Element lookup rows
· · · ·

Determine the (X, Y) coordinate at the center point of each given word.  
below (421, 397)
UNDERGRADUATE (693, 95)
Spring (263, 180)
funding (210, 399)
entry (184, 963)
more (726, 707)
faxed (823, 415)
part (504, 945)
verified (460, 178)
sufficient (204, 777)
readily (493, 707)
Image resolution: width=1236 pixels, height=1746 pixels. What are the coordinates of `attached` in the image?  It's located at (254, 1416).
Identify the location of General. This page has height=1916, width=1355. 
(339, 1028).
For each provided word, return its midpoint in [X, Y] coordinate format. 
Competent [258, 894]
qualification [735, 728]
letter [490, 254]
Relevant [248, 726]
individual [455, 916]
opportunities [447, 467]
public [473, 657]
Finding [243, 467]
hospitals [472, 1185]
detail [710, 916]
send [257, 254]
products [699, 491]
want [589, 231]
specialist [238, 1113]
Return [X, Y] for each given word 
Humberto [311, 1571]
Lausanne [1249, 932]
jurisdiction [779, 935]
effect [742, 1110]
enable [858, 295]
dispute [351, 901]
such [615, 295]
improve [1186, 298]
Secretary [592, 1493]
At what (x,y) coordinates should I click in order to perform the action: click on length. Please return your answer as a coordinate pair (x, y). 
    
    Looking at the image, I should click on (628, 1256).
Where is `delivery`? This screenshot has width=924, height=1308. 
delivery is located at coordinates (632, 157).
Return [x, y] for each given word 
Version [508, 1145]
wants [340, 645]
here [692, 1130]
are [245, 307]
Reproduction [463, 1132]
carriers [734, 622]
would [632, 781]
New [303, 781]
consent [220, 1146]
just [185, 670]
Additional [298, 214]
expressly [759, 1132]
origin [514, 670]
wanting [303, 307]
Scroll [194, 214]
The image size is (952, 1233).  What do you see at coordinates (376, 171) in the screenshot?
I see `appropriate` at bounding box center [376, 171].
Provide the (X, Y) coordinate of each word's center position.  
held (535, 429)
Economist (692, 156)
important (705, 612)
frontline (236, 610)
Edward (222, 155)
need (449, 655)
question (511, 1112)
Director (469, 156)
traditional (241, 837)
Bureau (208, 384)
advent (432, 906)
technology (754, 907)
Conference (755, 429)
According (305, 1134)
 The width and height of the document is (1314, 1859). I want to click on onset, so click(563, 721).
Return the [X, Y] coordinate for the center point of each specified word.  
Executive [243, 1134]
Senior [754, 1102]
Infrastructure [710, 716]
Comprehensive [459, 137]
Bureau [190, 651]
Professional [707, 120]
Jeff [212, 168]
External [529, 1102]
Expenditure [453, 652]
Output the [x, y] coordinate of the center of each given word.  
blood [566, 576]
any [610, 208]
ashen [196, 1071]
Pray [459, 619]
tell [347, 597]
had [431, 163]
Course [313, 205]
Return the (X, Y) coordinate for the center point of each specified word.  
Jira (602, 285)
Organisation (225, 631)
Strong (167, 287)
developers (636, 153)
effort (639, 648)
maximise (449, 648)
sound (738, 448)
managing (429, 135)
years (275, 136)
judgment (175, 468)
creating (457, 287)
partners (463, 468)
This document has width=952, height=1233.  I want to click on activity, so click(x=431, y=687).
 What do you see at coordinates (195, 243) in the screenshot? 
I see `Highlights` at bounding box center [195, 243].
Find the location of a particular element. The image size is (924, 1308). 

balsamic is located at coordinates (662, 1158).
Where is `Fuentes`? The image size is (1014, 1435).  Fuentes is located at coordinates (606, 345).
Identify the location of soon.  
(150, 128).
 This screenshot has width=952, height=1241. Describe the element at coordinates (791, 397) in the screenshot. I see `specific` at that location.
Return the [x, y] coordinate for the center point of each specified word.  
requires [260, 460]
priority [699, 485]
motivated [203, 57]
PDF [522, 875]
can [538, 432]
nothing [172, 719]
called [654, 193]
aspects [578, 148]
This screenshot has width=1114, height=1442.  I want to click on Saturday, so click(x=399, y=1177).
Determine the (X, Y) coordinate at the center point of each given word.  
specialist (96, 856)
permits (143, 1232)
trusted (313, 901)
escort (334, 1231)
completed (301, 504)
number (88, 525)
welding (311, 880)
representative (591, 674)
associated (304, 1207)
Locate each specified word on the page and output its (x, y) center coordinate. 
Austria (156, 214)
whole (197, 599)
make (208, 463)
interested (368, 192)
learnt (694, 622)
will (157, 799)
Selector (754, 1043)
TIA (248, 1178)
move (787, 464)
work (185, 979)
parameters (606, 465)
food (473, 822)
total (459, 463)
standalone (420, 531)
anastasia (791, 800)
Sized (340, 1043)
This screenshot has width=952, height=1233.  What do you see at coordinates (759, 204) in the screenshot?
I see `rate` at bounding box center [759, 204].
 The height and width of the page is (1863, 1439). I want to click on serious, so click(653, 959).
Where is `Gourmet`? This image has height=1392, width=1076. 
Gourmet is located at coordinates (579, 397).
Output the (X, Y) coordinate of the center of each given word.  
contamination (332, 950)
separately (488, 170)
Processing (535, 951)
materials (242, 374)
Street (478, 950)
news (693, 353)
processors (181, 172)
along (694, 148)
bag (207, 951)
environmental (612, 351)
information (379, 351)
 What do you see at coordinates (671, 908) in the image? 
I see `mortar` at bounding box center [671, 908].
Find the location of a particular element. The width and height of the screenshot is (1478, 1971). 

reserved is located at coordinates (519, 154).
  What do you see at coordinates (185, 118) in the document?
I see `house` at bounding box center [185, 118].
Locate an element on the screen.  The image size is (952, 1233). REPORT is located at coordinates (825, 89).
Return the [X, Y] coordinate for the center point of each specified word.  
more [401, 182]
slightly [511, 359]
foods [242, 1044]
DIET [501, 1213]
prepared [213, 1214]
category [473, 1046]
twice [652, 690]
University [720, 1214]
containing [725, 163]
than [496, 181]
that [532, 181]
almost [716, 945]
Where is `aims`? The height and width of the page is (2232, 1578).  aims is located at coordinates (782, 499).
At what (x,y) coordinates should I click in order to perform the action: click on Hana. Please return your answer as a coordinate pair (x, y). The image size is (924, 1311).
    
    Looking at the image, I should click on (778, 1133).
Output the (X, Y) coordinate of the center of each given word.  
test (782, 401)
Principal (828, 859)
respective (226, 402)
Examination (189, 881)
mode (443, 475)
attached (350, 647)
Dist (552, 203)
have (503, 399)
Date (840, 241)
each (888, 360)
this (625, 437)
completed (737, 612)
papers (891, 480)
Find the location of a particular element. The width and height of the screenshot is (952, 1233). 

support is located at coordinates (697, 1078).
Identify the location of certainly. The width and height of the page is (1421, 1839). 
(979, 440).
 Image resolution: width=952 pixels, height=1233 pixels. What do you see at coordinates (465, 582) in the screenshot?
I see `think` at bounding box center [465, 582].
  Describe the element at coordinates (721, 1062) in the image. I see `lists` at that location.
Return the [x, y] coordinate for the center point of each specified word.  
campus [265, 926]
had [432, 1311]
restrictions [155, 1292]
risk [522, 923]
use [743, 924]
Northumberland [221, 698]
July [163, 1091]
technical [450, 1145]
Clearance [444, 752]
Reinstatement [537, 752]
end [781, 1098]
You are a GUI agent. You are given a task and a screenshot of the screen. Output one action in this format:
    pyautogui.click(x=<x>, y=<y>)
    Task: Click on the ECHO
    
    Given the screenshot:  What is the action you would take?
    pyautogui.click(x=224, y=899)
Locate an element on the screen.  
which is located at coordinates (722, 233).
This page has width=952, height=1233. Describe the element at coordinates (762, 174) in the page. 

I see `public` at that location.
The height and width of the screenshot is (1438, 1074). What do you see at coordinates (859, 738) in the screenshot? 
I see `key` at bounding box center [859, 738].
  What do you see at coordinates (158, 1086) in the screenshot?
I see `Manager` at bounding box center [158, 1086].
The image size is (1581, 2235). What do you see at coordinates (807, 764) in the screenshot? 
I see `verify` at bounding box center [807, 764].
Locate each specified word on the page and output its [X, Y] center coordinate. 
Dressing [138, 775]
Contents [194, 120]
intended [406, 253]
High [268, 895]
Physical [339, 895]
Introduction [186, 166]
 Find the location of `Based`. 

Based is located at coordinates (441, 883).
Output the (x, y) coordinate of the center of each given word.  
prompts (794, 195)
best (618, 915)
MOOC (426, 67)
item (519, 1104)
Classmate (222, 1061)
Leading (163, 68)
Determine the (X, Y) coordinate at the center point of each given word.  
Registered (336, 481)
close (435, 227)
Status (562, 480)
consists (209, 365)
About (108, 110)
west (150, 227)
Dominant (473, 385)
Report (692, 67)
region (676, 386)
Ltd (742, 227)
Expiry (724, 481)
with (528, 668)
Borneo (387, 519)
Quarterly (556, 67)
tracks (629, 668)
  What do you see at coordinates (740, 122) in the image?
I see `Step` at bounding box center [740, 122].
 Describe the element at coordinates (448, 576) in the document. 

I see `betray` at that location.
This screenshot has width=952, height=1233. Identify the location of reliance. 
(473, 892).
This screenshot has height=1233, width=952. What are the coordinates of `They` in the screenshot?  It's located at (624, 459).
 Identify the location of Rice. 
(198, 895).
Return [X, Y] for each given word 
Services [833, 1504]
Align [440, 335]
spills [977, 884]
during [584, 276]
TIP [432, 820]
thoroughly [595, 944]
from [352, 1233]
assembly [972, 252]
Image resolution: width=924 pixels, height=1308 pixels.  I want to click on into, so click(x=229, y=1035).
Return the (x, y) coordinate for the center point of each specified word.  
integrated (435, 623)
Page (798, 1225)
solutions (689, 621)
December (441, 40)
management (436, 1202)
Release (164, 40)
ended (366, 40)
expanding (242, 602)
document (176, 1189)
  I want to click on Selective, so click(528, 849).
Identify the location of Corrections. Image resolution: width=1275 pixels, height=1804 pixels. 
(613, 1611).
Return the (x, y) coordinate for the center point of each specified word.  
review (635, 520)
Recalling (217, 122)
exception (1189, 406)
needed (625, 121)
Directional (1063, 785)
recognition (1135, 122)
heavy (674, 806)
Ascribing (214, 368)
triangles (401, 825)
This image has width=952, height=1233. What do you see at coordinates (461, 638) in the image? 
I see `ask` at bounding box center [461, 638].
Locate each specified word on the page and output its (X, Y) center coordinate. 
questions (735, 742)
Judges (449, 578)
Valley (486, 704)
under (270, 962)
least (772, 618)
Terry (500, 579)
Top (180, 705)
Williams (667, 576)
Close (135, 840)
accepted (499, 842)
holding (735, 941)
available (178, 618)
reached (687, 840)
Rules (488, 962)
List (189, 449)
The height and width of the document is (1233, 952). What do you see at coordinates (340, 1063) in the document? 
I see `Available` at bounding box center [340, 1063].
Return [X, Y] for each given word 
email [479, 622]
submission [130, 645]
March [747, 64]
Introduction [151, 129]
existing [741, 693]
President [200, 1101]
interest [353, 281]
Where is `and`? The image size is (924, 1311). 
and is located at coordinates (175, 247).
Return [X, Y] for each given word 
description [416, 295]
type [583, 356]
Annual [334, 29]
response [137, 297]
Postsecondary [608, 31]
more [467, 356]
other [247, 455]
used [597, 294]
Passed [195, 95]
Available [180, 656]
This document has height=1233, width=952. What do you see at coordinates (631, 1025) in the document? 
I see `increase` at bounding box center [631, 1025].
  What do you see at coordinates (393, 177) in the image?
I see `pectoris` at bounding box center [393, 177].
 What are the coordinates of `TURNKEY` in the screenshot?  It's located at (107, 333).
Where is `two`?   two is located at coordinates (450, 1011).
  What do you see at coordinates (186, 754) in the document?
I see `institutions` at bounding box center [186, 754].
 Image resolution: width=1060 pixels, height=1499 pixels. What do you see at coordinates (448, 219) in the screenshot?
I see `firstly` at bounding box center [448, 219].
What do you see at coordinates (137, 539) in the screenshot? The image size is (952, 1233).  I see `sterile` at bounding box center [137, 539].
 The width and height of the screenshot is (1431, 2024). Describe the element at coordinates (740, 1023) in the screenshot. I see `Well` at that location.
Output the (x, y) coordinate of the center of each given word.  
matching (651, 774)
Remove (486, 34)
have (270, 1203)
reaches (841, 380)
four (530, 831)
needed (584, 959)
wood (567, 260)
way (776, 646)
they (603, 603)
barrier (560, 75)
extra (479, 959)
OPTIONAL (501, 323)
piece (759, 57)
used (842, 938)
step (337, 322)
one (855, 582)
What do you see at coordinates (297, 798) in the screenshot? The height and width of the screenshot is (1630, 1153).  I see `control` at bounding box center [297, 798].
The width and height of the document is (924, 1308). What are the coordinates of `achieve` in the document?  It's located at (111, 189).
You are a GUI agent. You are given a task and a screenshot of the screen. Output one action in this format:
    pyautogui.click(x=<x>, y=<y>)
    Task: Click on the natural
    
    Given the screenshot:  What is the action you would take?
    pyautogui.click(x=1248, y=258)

· · · ·

* Directive
Turn the rows into a JSON list of strings with one string per line, leaving out blank lines. Begin at the line that contains "category [473, 1046]" and stop after the line that contains "campus [265, 926]".

* Response to this task
[
  "category [473, 1046]",
  "twice [652, 690]",
  "University [720, 1214]",
  "containing [725, 163]",
  "than [496, 181]",
  "that [532, 181]",
  "almost [716, 945]",
  "Where is `aims`? The height and width of the page is (2232, 1578).  aims is located at coordinates (782, 499).",
  "At what (x,y) coordinates should I click in order to perform the action: click on Hana. Please return your answer as a coordinate pair (x, y). The image size is (924, 1311).",
  "    Looking at the image, I should click on (778, 1133).",
  "Output the (X, Y) coordinate of the center of each given word.  ",
  "test (782, 401)",
  "Principal (828, 859)",
  "respective (226, 402)",
  "Examination (189, 881)",
  "mode (443, 475)",
  "attached (350, 647)",
  "Dist (552, 203)",
  "have (503, 399)",
  "Date (840, 241)",
  "each (888, 360)",
  "this (625, 437)",
  "completed (737, 612)",
  "papers (891, 480)",
  "Find the location of a particular element. The width and height of the screenshot is (952, 1233). ",
  "support is located at coordinates (697, 1078).",
  "Identify the location of certainly. The width and height of the page is (1421, 1839). ",
  "(979, 440).",
  " Image resolution: width=952 pixels, height=1233 pixels. What do you see at coordinates (465, 582) in the screenshot?",
  "I see `think` at bounding box center [465, 582].",
  "  Describe the element at coordinates (721, 1062) in the image. I see `lists` at that location.",
  "Return the [x, y] coordinate for the center point of each specified word.  ",
  "campus [265, 926]"
]